In May, the district placed two sets of donation boxes at River Tower Shopping Center and outside of the KFC branch in Zaisan. Local residents have been very supportive of the project as all of the donations are being distributed to poor and vulnerable households, mainly settled on the outskirts of Khan-Uul District.
“Khan-Uul District has 21 khoroos. For starters, we’re distributing donated clothing and shoes to households living on the outskirts. In general, we chose these areas based on a study on target groups. This is the first time Ulaanbaatar has adopted donation boxes,” said B.Myagmarsuren, head of Public Relations Department of the Khan-Uul District Landscaping Services Center.
She added, “We’ve been receiving very clean and wearable clothing from locals. Only a few have been too worn out for others to wear. Residents have been very supportive. They are well-aware of the benefits of donating their clothes and shoes to others as opposed to burning them and polluting streets.”
Pleased with the cooperation of residents, the district is planning to set up donation boxes in four to five more locations.
It is heart-warming to see a whole community come together to help those in need. These donations will serve a greater purpose in winter when temperatures drop to -40 degrees Celsius. However, these boxes aren’t the only ways you can share warmth with others. Many places receive donations and distribute it to poor and struggling families, orphanages and shelters for victims of domestic abuse.
Here are some suggested places where you can drop off your old and unused items.
National Center Against Violence
The center runs 14 branches to help and protect victims of all forms of violence. The center accepts all types of donations (money, clothes, shoes etc.)

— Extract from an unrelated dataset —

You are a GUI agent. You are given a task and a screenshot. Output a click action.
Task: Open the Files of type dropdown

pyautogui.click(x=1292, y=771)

Muruudliin Gerel Eco Store
Opened last year, this store sells secondhand clothing, toys and other items from people living in South Korea for cheap. It is operated by single parents and people with disabilities.
Javzandamba Khutagt Center
Since 2011, this center has been collecting winter clothes, hats, scarves and gloves every autumn and winter to help low-income families and those with many children.
Tsetsee Gun Rotary Club’s Carebox Project
Launched in 2013, Carebox Project collects donations from companies, organizations and individuals to provide clothes to cleaning and relevant service workers in Ulaanbaatar and people affected by flood in Bayan-Ulgii Province
Kholio Solio Facebook page
This community holds seasonal swapping event for clothes, shoes, handmade crafts, organic products and other goods.
Zero Waste Community
This group aims to support and share information with each other and frequently holds thrift events.
Donation will make you feel better than filling up a landfill but make sure to choose a community or organization with values that align with yours. Just do some research online or phone them directly to check where your clothing would go to and make sure it’s not dumped but used to achieve a purpose.
Sustainability is essential for our future and it requires several steps to achieve but every step in the right direction creates a brighter future. Therefore, shop smartly, donate or recycle your clothes and try to avoid creating more waste.